Le musicien Chris Maldah de la Suisse, qui s’est produit dans le cadre des vitrines parallèles Onépascouchés, a été impressionné par la qualité des spectacles. Il en était à sa première visite à la FrancoFête.

«J’ai rencontré plusieurs artistes et de gens avec beaucoup d’expérience. J’ai pris une belle claque. Ça m’a permis de me mettre en face d’une autre réalité parce que quand on vit en Suisse, on est peut-être un peu déconnecté de certaines choses.»

Le musicien admet que cela peut certainement devenir un casse-tête pour les diffuseurs quand vient le temps de sélectionner des artistes pour leur programmation.
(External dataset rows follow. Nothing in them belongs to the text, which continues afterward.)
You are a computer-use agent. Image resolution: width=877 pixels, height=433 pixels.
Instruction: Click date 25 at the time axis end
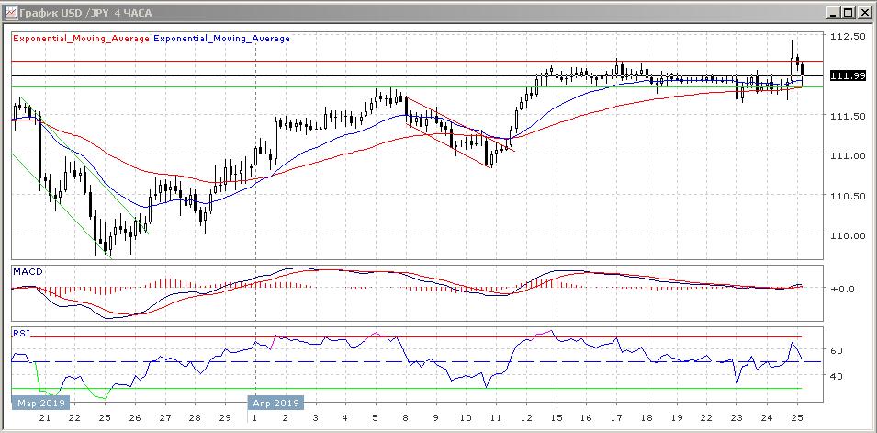point(796,417)
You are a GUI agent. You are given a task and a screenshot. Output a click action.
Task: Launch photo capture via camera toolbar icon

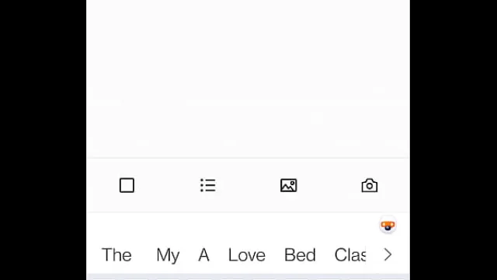click(x=370, y=185)
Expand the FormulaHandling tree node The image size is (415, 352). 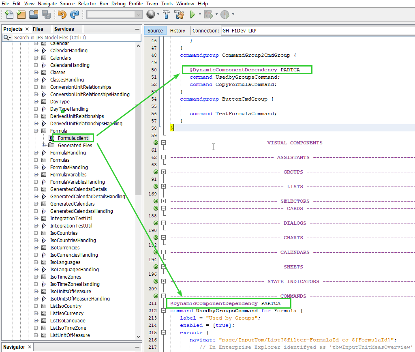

Parmi les moments forts, Jacinthe Comeau a noté, entre autres, la création in situ du collectif de danse Zogma, qui a permis au public de vivre une expérience hors du commun, et l’extrait de la pièce L’Enfant sauvage de la Compagnie de la Bête noire de la Belgique.

Dotée d’un budget frôlant le demi-million de dollars, la FrancoFête en Acadie constitue une opération majeure pour la promotion et la diffusion des arts de la scène en Atlantique. Jacinthe Comeau souligne que depuis plusieurs années, les bailleurs de fonds sont présents et comprennent la valeur et l’importance de l’événement.

Si la FrancoFête s’adresse d’abord aux professionnels de l’industrie, il reste que le public est invité à assister aux spectacles. Les organisateurs estiment qu’il y a eu une bonne participation, bien qu’ils n’avaient pas encore comptabilisé les entrées.

«C’est difficile parfois de laisser de la place au public puisqu’on a 500 délégués et on ne sait pas combien de ces personnes vont aller aux vitrines. On doit réserver une section complète des salles de spectacles», a ajouté M. Théberge.

Dans le bilan, les organisateurs considèrent que la formule des vitrines parallèles Onépascouchés doit être revue, notamment ce qui a trait au lieu et aux heures. Ces spectacles ont été présentés à l’Hôtel Wingate à Dieppe avant ou après les vitrines officielles.

La 22e FrancoFête en Acadie à Dieppe se déroulera du 7 au 11 novembre 2018.